Do this >>
Give the listing starting at the line that contains "Given: Open the Weave (M1014) skin" and ending at the line that contains "Looking at the screenshot, I should (x=114, y=236)." as a two-column CSV with the columns input and output, one row for each pairing of text and answer. Enclose every field in quotation marks and replace any line breaks inside a field with spaces.

Pointing records for text and elements
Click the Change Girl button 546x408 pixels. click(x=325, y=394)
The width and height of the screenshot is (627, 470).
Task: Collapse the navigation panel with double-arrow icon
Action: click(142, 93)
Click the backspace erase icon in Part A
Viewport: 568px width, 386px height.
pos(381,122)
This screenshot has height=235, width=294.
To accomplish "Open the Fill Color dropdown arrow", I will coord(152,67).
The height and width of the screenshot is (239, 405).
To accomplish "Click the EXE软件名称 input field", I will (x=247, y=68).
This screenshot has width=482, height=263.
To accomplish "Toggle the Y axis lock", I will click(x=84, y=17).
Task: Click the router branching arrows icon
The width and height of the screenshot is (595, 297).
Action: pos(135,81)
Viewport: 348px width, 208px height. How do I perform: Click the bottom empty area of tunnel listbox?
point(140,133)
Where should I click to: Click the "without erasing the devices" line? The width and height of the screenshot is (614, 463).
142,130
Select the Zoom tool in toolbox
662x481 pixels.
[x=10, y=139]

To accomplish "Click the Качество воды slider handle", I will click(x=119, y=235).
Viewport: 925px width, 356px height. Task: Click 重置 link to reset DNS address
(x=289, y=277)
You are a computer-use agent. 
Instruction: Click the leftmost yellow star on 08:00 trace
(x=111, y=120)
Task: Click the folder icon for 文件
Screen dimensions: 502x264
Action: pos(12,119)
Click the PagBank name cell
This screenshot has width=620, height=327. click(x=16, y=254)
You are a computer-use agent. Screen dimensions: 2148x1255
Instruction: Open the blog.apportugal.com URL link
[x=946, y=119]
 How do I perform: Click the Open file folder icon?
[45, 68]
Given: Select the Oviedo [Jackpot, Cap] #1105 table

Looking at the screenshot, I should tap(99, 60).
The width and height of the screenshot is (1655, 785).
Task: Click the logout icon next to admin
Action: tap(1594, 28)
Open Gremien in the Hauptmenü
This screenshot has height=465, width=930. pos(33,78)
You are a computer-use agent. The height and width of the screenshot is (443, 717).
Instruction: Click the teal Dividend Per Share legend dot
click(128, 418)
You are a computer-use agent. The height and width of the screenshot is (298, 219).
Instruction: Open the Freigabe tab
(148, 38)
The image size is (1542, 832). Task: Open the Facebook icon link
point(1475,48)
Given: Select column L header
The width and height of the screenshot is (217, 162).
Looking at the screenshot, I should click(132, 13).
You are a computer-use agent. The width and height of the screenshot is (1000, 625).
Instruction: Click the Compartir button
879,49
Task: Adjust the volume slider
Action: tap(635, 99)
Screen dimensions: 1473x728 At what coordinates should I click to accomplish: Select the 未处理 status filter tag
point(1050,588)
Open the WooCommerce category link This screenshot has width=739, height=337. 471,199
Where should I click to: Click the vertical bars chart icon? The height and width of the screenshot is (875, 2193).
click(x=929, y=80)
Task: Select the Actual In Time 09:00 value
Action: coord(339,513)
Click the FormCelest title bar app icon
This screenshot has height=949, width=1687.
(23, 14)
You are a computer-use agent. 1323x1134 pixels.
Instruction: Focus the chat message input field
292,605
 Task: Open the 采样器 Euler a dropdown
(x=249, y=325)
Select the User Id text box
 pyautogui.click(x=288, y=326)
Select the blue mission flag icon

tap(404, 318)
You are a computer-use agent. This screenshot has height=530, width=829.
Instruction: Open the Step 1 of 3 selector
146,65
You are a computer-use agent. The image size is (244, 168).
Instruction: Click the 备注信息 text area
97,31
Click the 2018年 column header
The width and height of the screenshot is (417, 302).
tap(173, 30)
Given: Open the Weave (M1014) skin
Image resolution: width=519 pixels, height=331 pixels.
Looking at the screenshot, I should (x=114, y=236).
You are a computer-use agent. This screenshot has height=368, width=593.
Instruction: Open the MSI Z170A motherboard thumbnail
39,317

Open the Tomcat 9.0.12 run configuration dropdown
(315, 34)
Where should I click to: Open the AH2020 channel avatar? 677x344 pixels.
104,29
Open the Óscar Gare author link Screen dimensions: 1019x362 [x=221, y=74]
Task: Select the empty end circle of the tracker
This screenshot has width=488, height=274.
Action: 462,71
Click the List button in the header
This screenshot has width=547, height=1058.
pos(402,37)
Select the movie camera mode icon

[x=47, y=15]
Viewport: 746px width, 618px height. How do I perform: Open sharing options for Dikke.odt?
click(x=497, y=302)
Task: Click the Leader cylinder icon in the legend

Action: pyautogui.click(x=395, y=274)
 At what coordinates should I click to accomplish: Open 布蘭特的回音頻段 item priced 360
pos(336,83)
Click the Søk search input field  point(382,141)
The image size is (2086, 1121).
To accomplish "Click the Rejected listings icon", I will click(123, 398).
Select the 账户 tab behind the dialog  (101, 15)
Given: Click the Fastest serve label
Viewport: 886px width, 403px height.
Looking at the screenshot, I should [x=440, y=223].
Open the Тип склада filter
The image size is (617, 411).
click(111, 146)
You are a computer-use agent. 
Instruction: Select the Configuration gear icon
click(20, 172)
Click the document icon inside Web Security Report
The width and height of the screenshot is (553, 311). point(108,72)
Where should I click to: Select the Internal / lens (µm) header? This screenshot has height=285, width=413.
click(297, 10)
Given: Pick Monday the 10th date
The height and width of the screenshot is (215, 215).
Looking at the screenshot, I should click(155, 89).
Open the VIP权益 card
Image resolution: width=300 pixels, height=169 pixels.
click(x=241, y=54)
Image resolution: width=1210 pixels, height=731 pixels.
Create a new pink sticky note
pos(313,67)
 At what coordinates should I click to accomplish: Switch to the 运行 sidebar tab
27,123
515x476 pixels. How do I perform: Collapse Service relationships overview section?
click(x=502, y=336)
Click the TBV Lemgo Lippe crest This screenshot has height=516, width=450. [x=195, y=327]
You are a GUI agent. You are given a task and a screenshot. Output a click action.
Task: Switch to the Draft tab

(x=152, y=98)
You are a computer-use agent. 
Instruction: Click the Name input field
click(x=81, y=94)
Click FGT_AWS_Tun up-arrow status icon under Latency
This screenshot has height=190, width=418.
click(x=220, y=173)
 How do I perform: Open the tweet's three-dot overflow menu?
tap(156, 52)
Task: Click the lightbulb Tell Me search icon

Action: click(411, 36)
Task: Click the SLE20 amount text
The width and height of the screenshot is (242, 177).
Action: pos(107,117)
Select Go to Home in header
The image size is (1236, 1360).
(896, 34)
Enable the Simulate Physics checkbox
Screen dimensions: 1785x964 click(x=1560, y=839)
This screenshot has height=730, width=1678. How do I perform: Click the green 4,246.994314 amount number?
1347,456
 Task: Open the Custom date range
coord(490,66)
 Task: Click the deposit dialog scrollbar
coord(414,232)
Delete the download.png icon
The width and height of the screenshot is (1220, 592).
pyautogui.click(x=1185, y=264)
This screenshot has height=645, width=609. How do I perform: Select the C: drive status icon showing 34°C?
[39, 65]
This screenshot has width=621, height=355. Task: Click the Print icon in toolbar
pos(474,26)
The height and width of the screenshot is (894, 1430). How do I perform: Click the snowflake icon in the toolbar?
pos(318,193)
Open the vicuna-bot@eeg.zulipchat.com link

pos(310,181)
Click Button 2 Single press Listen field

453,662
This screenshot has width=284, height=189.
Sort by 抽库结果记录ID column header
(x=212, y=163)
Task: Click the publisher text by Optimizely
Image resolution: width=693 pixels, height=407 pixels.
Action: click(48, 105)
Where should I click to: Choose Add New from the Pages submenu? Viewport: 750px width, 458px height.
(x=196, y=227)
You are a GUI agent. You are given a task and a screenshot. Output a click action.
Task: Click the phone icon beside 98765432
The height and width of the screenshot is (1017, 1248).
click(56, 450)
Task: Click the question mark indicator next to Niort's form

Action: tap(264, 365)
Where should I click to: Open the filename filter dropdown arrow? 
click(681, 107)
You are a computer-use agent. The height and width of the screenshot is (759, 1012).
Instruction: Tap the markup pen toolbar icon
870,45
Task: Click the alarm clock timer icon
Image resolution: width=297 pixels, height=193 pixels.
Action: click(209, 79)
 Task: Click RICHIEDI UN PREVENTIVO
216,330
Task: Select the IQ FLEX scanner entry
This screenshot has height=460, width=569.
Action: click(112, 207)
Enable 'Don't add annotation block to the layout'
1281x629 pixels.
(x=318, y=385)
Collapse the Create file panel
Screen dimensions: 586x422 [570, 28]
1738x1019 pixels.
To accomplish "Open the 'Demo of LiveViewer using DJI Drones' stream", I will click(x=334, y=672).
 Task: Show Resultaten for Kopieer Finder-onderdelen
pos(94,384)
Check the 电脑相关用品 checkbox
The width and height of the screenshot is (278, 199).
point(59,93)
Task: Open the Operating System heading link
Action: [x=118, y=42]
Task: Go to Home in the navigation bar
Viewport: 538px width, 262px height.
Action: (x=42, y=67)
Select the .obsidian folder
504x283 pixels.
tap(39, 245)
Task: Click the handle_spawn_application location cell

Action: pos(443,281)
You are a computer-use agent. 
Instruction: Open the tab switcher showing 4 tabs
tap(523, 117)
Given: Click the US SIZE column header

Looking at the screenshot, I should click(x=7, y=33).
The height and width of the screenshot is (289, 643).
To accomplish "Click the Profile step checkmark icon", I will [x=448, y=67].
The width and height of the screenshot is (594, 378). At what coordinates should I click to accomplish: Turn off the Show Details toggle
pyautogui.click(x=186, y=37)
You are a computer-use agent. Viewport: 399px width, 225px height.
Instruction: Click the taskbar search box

Answer to the problem >>
input,output
"Given: Open the Weave (M1014) skin Image resolution: width=519 pixels, height=331 pixels.","Looking at the screenshot, I should (x=114, y=236)."